O ditado popular diz que “um raio não cai duas vezes no mesmo lugar”. Em Tanquinho, pelo menos na política, os acontecimentos parecem desafiar esse velho ensinamento.
Ainda no primeiro mandato, o então vice-prefeito Pascoal rompeu com o prefeito José Luiz dos Santos Reis poucos meses após a eleição. Na época, as críticas recaíram sobre o vice. Agora, quem torna público o desconforto é a atual vice-prefeita Leila da Saúde.
Em vídeo divulgado nas redes sociais, Leila afirmou que sequer foi convidada para um evento político com deputados aliados do prefeito. O episódio levanta questionamentos, principalmente por se tratar da segunda maior autoridade do município.

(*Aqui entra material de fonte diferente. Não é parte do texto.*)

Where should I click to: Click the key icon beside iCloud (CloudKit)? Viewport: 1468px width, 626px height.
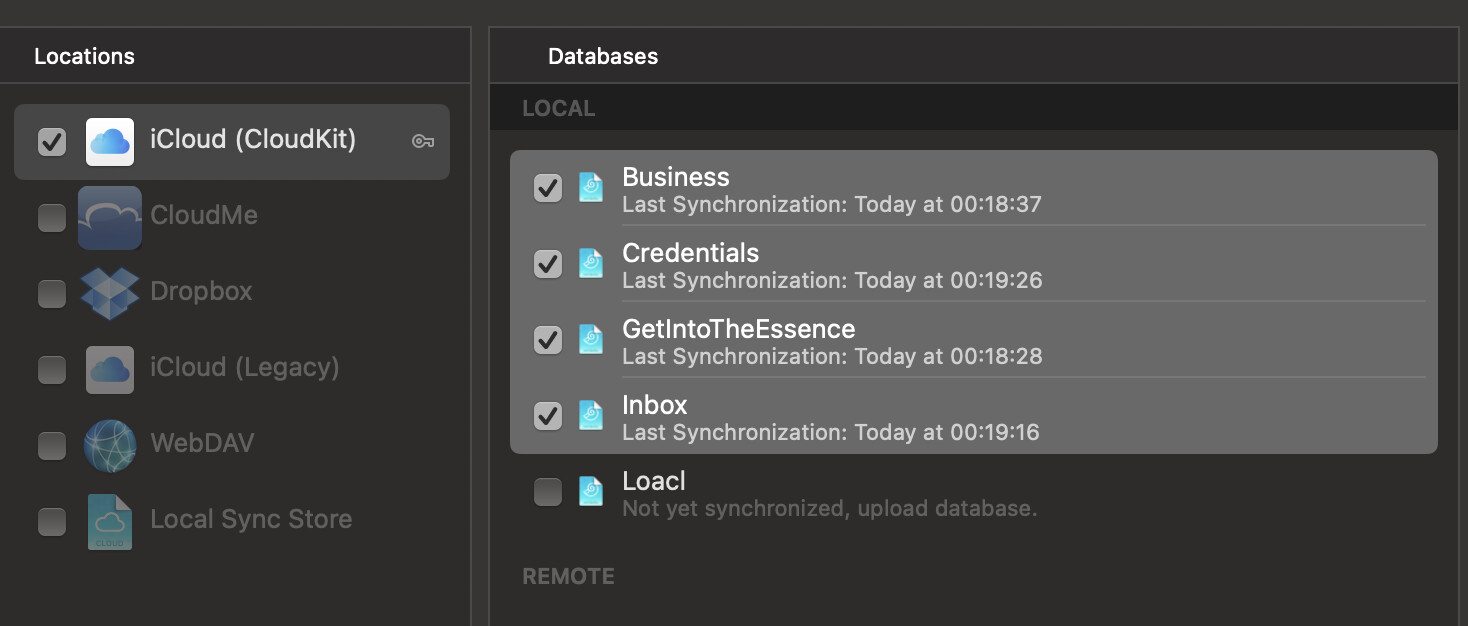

A própria vice afirma que essa não foi a primeira situação de isolamento, indicando que o afastamento político já ocorre há algum tempo. O cenário reforça especulações sobre um processo de perda de espaço dentro da própria gestão.
Leila abriu mão de disputar uma reeleição considerada viável para vereadora e aceitou compor a chapa como vice-prefeita em um momento decisivo, após a desistência de Jorge Flamarion, contribuindo para a viabilidade da candidatura majoritária. Hoje, o desgaste público coloca em debate não apenas sua permanência política, mas também os reflexos de um isolamento que, segundo suas declarações, vem se repetindo.
A grande pergunta que fica é: se a vice-prefeita não participa nem mesmo de um encontro com os deputados apoiados pelo prefeito, qual é, de fato, o espaço que lhe resta dentro da administração municipal?